Look for the line with "Where should I"; please transcribe it and every later line in the entries exactly, up to the end, leaving pictures out.

[Pixel coordinate grounding data]
___
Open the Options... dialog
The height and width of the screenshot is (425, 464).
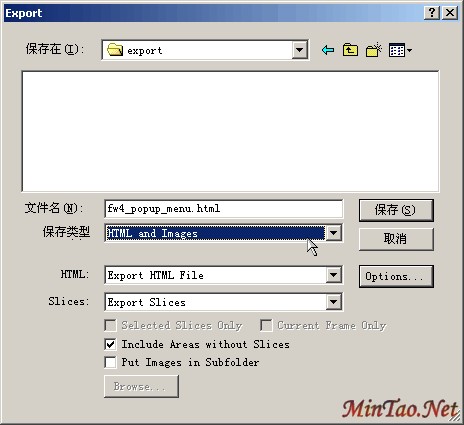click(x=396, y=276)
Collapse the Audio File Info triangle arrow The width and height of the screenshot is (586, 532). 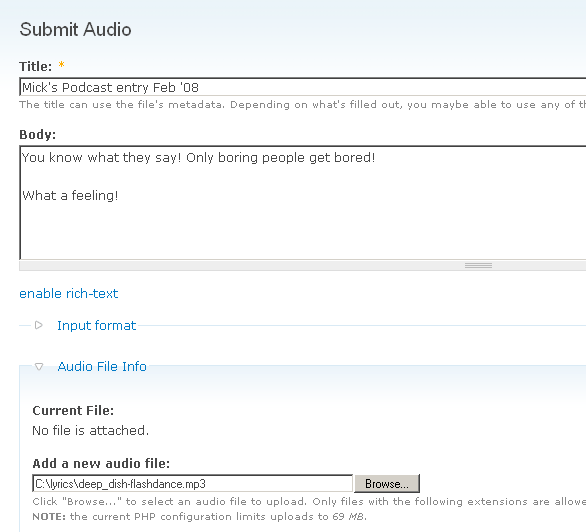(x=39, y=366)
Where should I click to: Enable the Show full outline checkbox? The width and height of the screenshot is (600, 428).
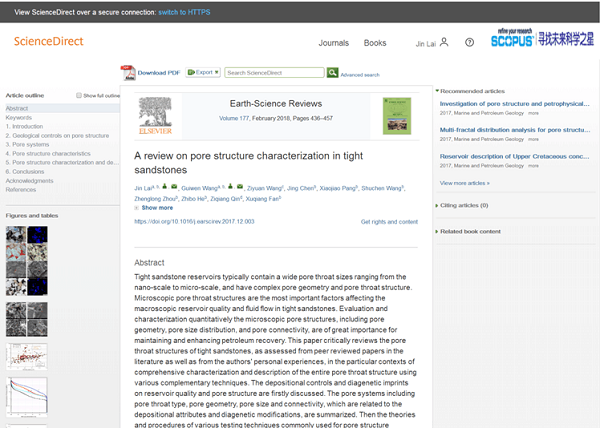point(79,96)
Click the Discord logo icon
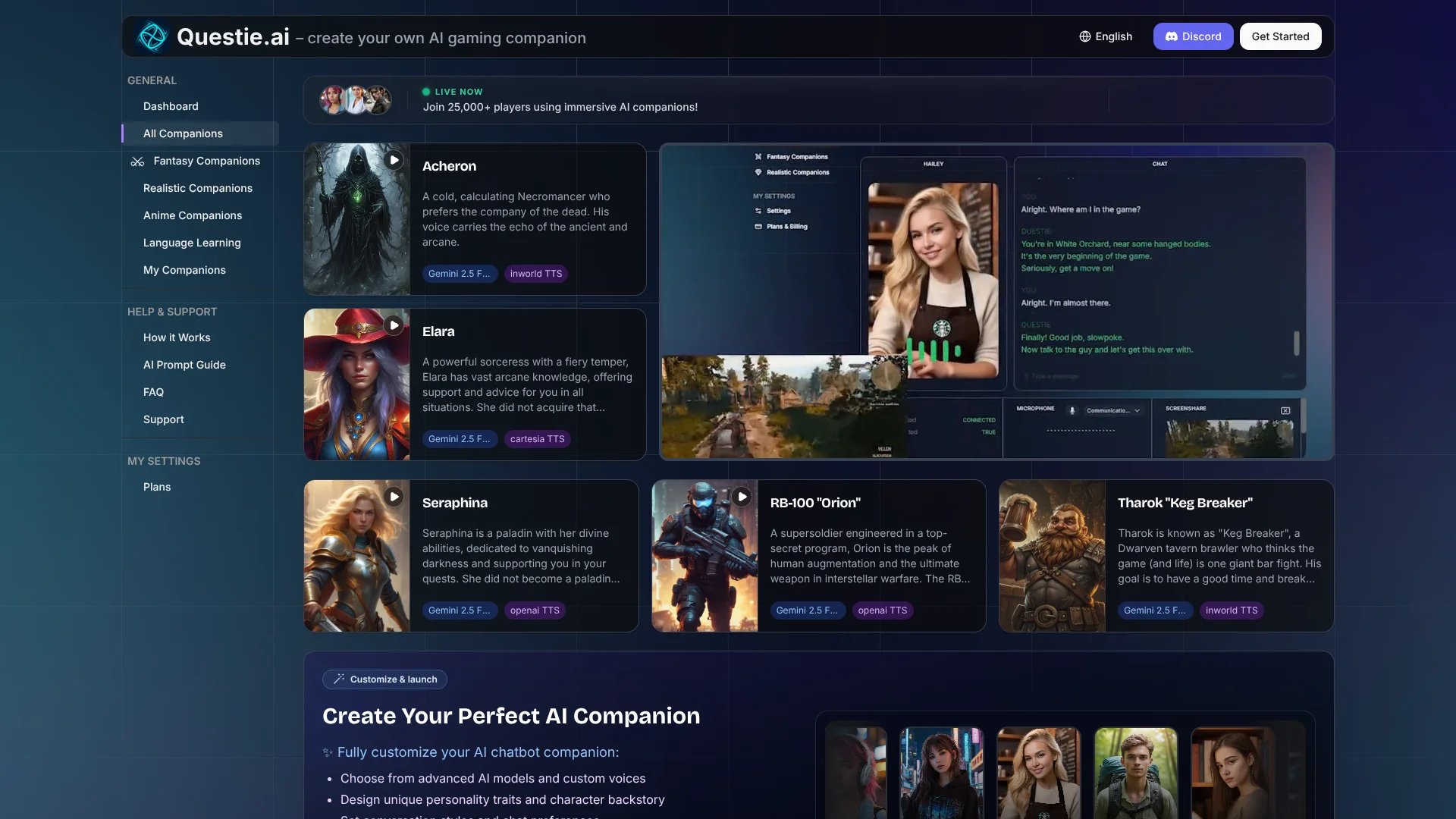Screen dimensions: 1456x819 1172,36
___
- **RESULT BELOW**:
Where should I click to: Enable the Show full outline checkbox? The width and height of the screenshot is (600, 428).
point(79,96)
Click the Discord logo icon
Screen dimensions: 1456x819 1172,36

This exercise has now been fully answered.